EXTRAIT FOURNI:
====

# Différence entre les kernel proposés ?

## Jean-Francois

Salut,

est-ce qu'il existe quelques part une brève description des différents kernel proposés par Gentoo. histoire de savoir quels types d'optimisations ont été effectués.

Par principe j'ai plus tendance à me replier sur le vanilla, mais s'il est possible d'y gagner en fonction de mon utilisation avec un autre, j'essairais bien.

Merci

----------

## Garko

Dans la FAQ oui  :Wink: 

https://forums.gentoo.org/viewtopic.php?t=24634

----------

## DuF

Si, comme moi, tu as une utilisation de ton Linux très orienté bureautique/multimédia/jeux je te conseil alors le noyau gaming-sources.

----------

## arlequin

Si par un pur hasard, tu as un chipset nForce de NVidia, je te conseille plus que fortement le kernel 2.4.20-xfs. C'est le seul (je crois) a inclure le support correct de ce chipset...

----------

## Jean-Francois

Non je n'ai pas de nForce, mais effectivement mon usage principal est net/bureautique/multimédia donc les gaming-source semblent les + intéressantes.

Je vais essayer ça.

Merci

----------

## crevette

Merci, je viens de basculer sur le gaming, et ca a l'air sympa.

----------

## arlequin

En toute objectivité, y a-t-il vraiment une différence notable ? parce que ça m'intéresse vraiment si y a gain au niveau bureautique/multimedia...

----------

## DuF

bah perso je trouve que c'est flagrant, auparavant j'étais obligé de rebooter une fois par semaine et de ne pas trop jouer, sinon avec les drivers nvidia (3123 ou 4191) je me retrouvai avec 250Mo de swap alors que j'ai 512 de ram, ça réduisait mes performances de manière drastiques.

====

ENTRÉES FOURNIES:
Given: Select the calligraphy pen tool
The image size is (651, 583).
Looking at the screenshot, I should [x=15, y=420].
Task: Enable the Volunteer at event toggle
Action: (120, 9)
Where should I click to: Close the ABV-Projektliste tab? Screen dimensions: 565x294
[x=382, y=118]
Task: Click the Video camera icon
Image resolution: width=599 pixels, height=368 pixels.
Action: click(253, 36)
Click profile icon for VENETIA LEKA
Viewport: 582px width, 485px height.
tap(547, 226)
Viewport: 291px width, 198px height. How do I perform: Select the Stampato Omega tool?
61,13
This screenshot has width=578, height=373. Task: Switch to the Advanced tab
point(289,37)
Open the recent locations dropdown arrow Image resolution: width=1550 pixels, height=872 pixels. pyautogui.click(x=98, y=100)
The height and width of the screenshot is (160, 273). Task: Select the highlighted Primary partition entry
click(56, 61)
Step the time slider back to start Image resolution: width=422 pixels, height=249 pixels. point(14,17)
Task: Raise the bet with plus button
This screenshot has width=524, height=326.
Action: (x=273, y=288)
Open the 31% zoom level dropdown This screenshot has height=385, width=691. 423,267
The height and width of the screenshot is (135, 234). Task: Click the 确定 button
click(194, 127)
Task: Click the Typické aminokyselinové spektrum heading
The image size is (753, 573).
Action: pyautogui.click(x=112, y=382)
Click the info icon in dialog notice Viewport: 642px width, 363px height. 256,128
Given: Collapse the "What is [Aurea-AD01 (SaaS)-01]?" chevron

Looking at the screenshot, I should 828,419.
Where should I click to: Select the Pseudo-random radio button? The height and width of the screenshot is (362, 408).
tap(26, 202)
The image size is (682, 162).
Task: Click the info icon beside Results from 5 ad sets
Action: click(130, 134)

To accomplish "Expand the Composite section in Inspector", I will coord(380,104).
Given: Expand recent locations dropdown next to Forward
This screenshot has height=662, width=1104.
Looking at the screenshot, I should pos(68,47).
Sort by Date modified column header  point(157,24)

====

VOS TÂCHES:
1 > Citez textuellement, dans l'extrait fourni, le passage allant de « est-ce qu'il existe » jusqu'à « ont été effectués. ».
2 > Dans les entrées, remplacez « bet » par « stake » sur le tronçon allant de la ligne contenant « Task: Raise the bet with plus button » jusqu'à celle contenant « click(194, 127) », sans rien modifier d'autre. Reproduisez uniquement ces lignes.

RÉSULTATS DES TÂCHES:
1 >
est-ce qu'il existe quelques part une brève description des différents kernel proposés par Gentoo. histoire de savoir quels types d'optimisations ont été effectués.

2 >
Task: Raise the stake with plus button
This screenshot has width=524, height=326.
Action: (x=273, y=288)
Open the 31% zoom level dropdown This screenshot has height=385, width=691. 423,267
The height and width of the screenshot is (135, 234). Task: Click the 确定 button
click(194, 127)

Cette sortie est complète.